• Written problem A
Translate this sentence from the Lincoln civil rights article into Spanish: "Mayor Chris Beutler said Attorney General Jon Bruning's opinion has no binding effect on cities."
• Written problem B
Copy the Lincoln civil rights article from "Bruning said cities" to "p.m. council meeting.", substituting "session" for "hearing".
--- Extract to read ---
Lincoln Journal Star, NE, USA
Undeterred by AG's opinion, City Council will consider
By NANCY HICKS / Lincoln Journal Star | Posted: Friday, May 4, 2012 4:15 pm
The Lincoln City Council will continue with efforts to pass an
expansion of the city's civil rights ordinance to cover gay and
transgender people despite a Nebraska attorney general's opinion that
the council does not have that power.
Mayor Chris Beutler said Attorney General Jon Bruning's opinion has no
binding effect on cities.
And the Lincoln city attorney has a different opinion from the
attorney general, Beutler said at a Friday afternoon news conference.
Attorneys for both Omaha and Lincoln are in agreement that "there are
lots of things about this opinion that are not correct," Beutler said
of the attorney general's opinion released Friday morning.
Bruning said cities cannot broaden their anti-discrimination laws
without asking voters to expand the city charter, or getting the
Legislature to expand the state's civil rights laws.
Now, anti-discrimination protection for gender identity or sexual
orientation is not a part of either the Lincoln city charter or state
The Bruning opinion was released just days before a Lincoln City
Council public hearing on a proposal to add gender identity and sexual
orientation to the classes of people specifically protected against
discrimination in employment, housing and public accommodations. That
hearing will be part of the Monday 3 p.m. council meeting.
The Omaha City Council recently added similar anti-discrimination
protection for gay, lesbian, bisexual and transgender people to its
civil rights ordinance.
The statute used by the attorney general to argue that cities don't
have the authority to go beyond state law actually includes words
allowing cities to pass ordinances that are more comprehensive than
state law, Lincoln City Attorney Rod Confer said at the news
"This is an issue of basic fairness," Beutler said. "No one should
live in fear of losing a job or housing because of sexual orientation
or gender identity.
"Lincoln is the capital city of the state whose motto is 'Equality
before the law.' It's time to make those words ring true."
Opponents of the Omaha and Lincoln proposals say the attorney
general's opinion verifies what they believed all along.
"You just create a very difficult environment in the state if you
start allowing various cities to have new protected classes," said the
Rev. Al Riskowski, executive director of the Nebraska Family Council.
--- Data lines ---
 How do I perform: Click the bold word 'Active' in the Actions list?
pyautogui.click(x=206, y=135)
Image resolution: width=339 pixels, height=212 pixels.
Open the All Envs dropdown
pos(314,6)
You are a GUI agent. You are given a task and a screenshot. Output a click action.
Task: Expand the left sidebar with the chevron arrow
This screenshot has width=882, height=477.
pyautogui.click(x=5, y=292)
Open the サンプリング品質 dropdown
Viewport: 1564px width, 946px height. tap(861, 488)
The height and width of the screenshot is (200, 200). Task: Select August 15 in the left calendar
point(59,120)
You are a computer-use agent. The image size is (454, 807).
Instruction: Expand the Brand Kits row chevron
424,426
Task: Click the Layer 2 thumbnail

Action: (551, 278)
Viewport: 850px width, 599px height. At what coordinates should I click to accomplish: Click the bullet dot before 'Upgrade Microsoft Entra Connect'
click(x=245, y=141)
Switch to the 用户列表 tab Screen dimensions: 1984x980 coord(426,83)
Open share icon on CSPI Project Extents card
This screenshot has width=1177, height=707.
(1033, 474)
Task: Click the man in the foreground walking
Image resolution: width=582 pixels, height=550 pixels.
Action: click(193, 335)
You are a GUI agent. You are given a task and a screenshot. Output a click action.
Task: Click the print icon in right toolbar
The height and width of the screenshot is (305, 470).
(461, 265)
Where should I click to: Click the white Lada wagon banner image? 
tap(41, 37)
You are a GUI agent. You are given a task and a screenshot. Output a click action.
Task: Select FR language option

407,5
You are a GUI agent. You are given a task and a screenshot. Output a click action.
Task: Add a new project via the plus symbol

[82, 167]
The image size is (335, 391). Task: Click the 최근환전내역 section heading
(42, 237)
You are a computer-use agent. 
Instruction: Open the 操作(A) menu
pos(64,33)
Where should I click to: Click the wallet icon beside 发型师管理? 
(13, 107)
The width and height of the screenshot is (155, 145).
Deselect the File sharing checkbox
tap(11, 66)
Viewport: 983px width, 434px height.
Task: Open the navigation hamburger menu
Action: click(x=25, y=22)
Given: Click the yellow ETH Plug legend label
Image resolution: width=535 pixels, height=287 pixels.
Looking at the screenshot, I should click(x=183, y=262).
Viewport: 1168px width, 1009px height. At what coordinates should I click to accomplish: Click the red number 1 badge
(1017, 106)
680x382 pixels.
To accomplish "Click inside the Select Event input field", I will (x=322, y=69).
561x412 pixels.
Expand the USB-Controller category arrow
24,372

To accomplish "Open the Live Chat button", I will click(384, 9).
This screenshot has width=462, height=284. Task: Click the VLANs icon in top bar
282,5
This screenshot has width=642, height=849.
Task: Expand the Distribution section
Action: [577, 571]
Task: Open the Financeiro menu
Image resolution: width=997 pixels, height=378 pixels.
---
• Correct result A
El alcalde Chris Beutler dijo que la opinión del fiscal general Jon Bruning no tiene efecto vinculante sobre las ciudades.

• Correct result B
Bruning said cities cannot broaden their anti-discrimination laws
without asking voters to expand the city charter, or getting the
Legislature to expand the state's civil rights laws.
Now, anti-discrimination protection for gender identity or sexual
orientation is not a part of either the Lincoln city charter or state
The Bruning opinion was released just days before a Lincoln City
Council public session on a proposal to add gender identity and sexual
orientation to the classes of people specifically protected against
discrimination in employment, housing and public accommodations. That
session will be part of the Monday 3 p.m. council meeting.